As Massachusetts currently considers a more rational marijuana policy, some state legislators are using the flawed logic of prohibition to try to outlaw another plant they fear kids are using as a legal substitute for pot.
This past month, supporters of a ballot initiative that would liberalize this state’s marijuana laws through decriminalization were given a hearing at the Massachusetts legislature’s Joint Committee on the Judiciary. The proposed reforms, which voters might have a chance to consider in November, stem from the thinking that current criminal laws are a costly and ineffective way of actually keeping people from smoking pot or using other drugs. Making possession a civil rather than criminal offense would modernize the state’s drug policy, and would be more respectful of “the civil liberties of those having a harmless toke,” as the Phoenix wrote this past November, endorsing the proposal.
Even as this drug-liberalizing proposal is being debated, however, Republican state representatives Vinny deMacedo, of Plymouth, and Dan Webster, of Hanson, are opening another front in the drug war by seeking to list Salvia divinorum — a hallucinogenic plant that can be purchased legally online or in local smoke shops — as a Class C drug, along with LSD and marijuana. Seven states have already criminalized salvia, and North Dakota is currently prosecuting the first case under that state’s law.
But if preventing youths from using salvia is the goal, the history of drug prohibition suggests that criminalization may be the worst way to do it.
Salvia is a powerful entheogen — a “god-creating” substance that causes vivid spiritual feelings, altered perception, and hallucinations. Studies suggest, however, that salvia does not produce the euphoric high that, in other drugs, promotes addiction by triggering the brain’s “reward” circuitry. Indigenous groups in Oaxaca, Mexico — the plant’s native territory — have used it for years to achieve those spiritual states. But despite salvia’s non-addictive effects, deMacedo still labels it a “gateway drug.”

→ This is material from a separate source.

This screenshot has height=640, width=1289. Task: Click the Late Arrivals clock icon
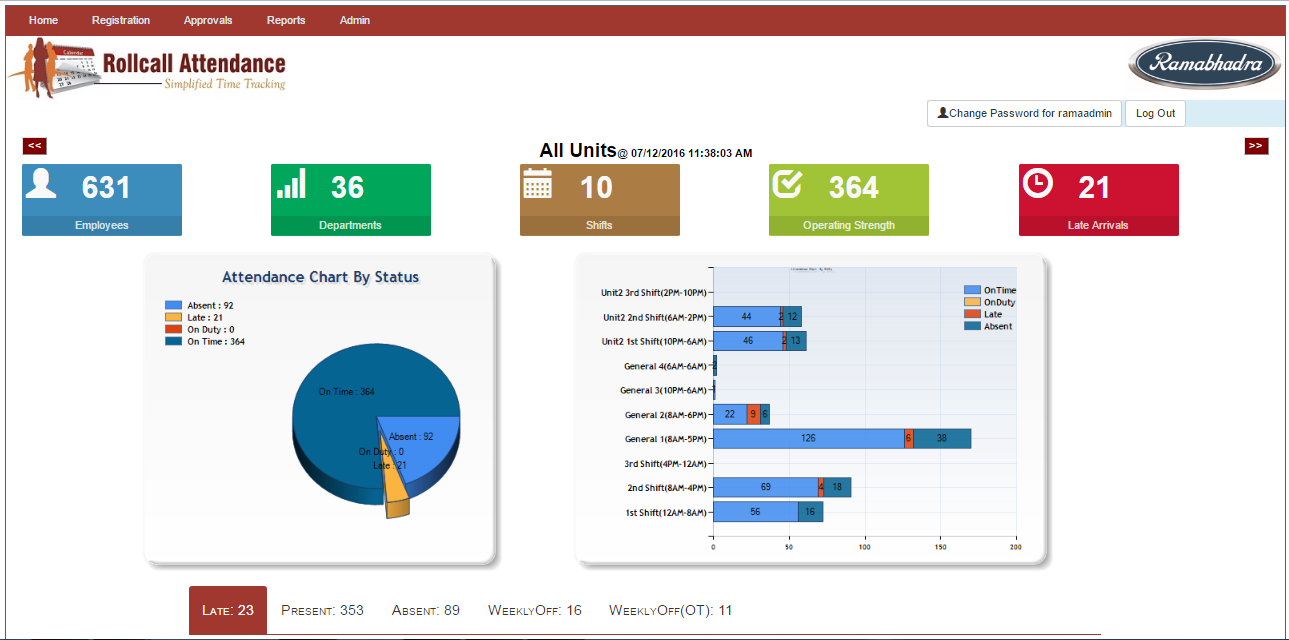click(1039, 183)
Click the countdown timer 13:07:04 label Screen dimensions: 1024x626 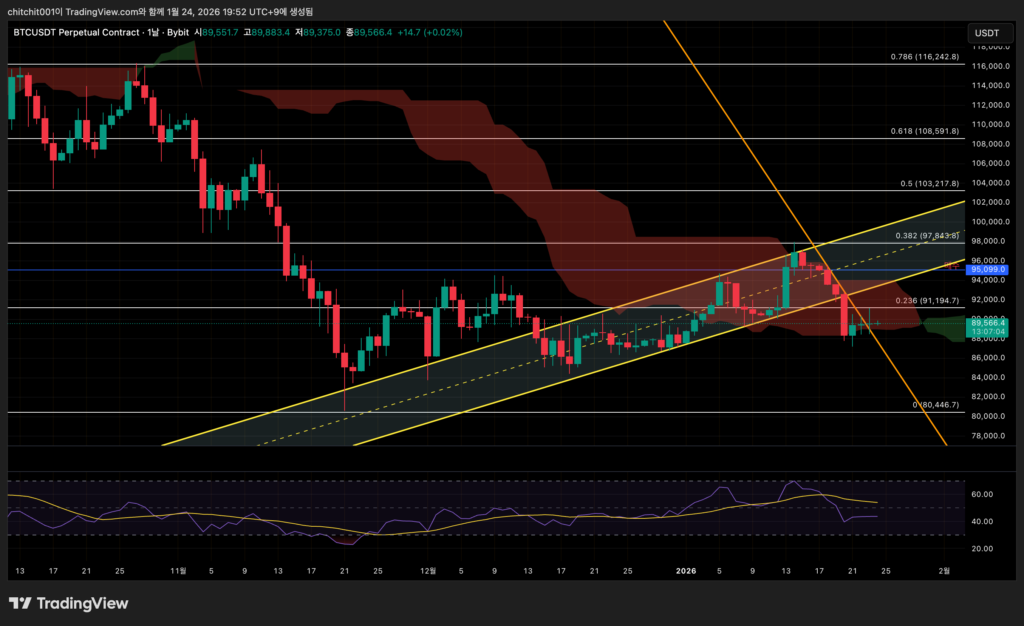988,334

“Call me old fashioned,” he says, laughing, “but I think drugs are bad. When kids see a drug that is legal, there’s a feeling that it must be okay.” DeMacedo introduced House Bill 4434 on behalf of police in Plymouth and Hanover, who first heard from parents about MySpace posts and YouTube videos showing high-school students acting goofy while supposedly on the drug. (As of April 22, a YouTube search for “salvia” resulted in 3740 hits, many of which appear to feature kids who have smoked the drug, who then either seemed trapped in slow-motion bewilderment or in fits of convulsive laughter.) The legislators are concerned that, in an unregulated market, kids can access salvia easily.
DeMacedo’s fix for that unregulated-market problem, however, is not to regulate salvia, but to outlaw it.
The legislators’ underlying concerns are legitimate. In principle, currently anyone can buy salvia from smoke shops around the state (or online). And because scientists are as yet unclear as to its long-term effects, precaution suggests we might want to keep salvia out of teenagers’ hands. (That said, while there is little science to detail the risks or benefits of salvia, preliminary studies suggest that derivatives of its active chemical could be useful for treating cancer, Alzheimer’s, or even AIDS. But if the history of marijuana research is a guide, criminalizing salvia will freeze research into potential therapeutic applications.)
DeMacedo says he has neither evidence of hospital visits nor any data demonstrating salvia’s harm — the logical link between the existence of a drug and the need to regulate it. Armed with just the concerns of local police and buoyed by anecdotal evidence from YouTube, the Massachusetts legislators will need to convince the public and fellow lawmakers that salvia prohibition would work. Like other anti-drug advocates around the country, deMacedo and Webster are applying the logic of marijuana prohibition to the salvia dilemma, despite the fact that the current marijuana policy is demonstrably ineffective at keeping kids from smoking pot.
This country’s experience with prohibition has proven only that outlawing drugs creates underground black markets — on the street, it doesn’t matter how old you are, as long as you have cash. Those black markets are also ground zero for much of the violence and social disorder people attribute to drugs.
By contrast, alcohol regulations are much more effective at actually keeping alcohol out of kids’ hands. Massachusetts imposes strict penalties on bars and liquor stores that sell to minors, which in turn serves as a powerful deterrent. One local high-school student even says that he can buy marijuana much more easily than alcohol due to strict ID-checking policies.
As such, the primary hoped-for benefit of criminalization — reduced usage — might not occur. And enforcing drug laws is costly: for comparison’s sake, note that arresting and prosecuting marijuana offenses costs Massachusetts about $130 million per year, according to a 2005 study by Harvard professor Jeffrey Miron. Though enforcing salvia laws would be far cheaper, it reminds us that law-enforcement budgets could instead be going to health care or education.